*** Provided data Section Begins ***

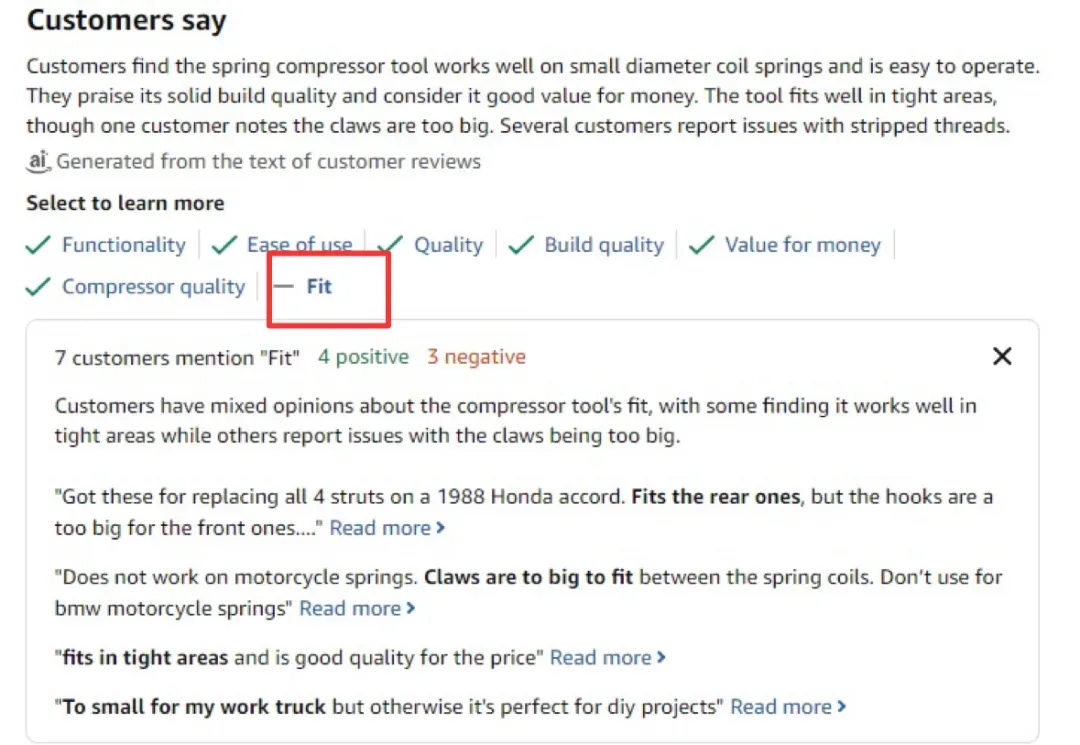Toggle the selected Fit aspect chip
The image size is (1080, 745).
coord(318,287)
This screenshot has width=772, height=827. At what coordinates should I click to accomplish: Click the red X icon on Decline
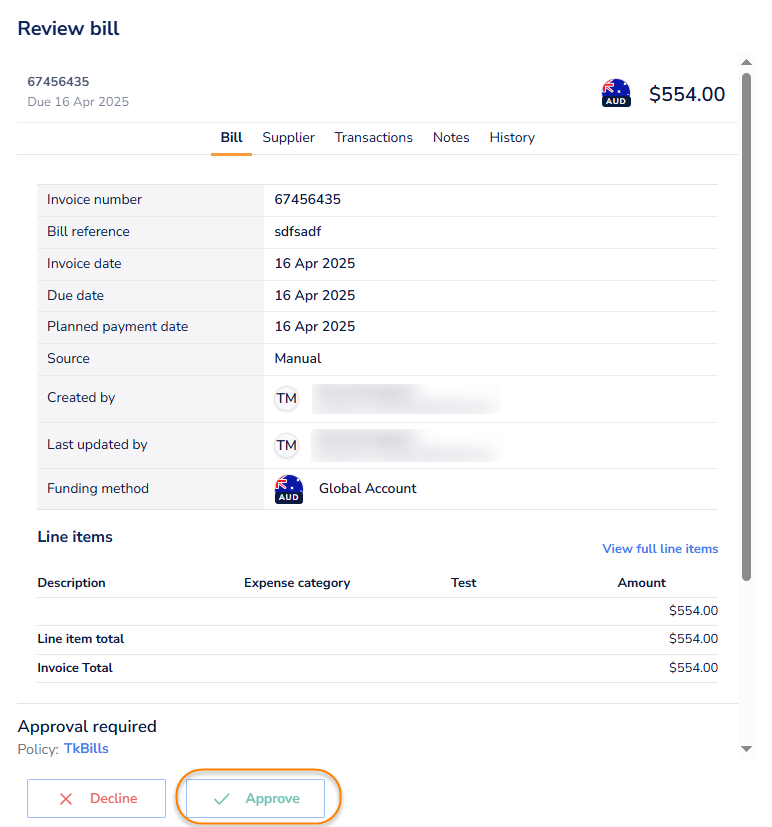(66, 799)
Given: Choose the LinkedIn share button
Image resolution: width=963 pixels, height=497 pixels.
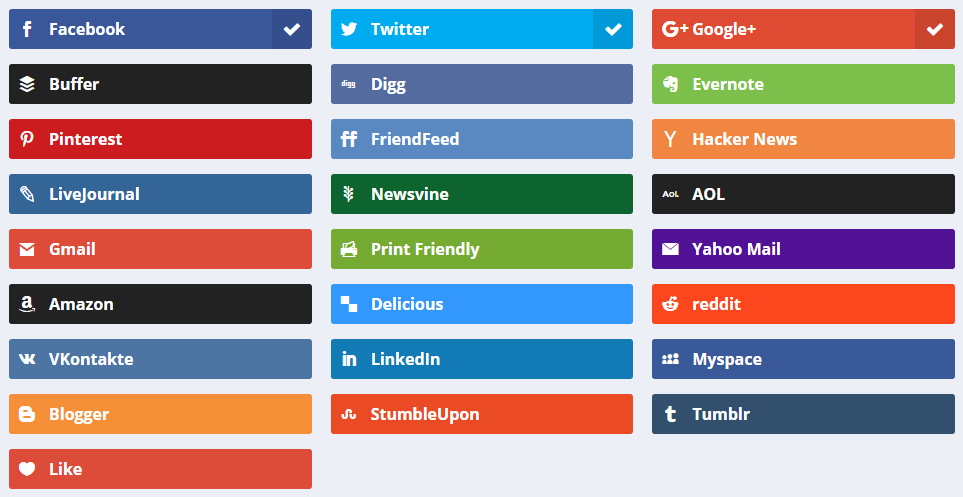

*** Provided data Section Ends ***

Print, exactly and only, the lines running from the line with "This screenshot has" through the last line of the data, including both. Skip any picture.

> [Task solution]
This screenshot has width=772, height=827. At what coordinates should I click to accomplish: Click the red X icon on Decline
(66, 799)
Given: Choose the LinkedIn share button
Image resolution: width=963 pixels, height=497 pixels.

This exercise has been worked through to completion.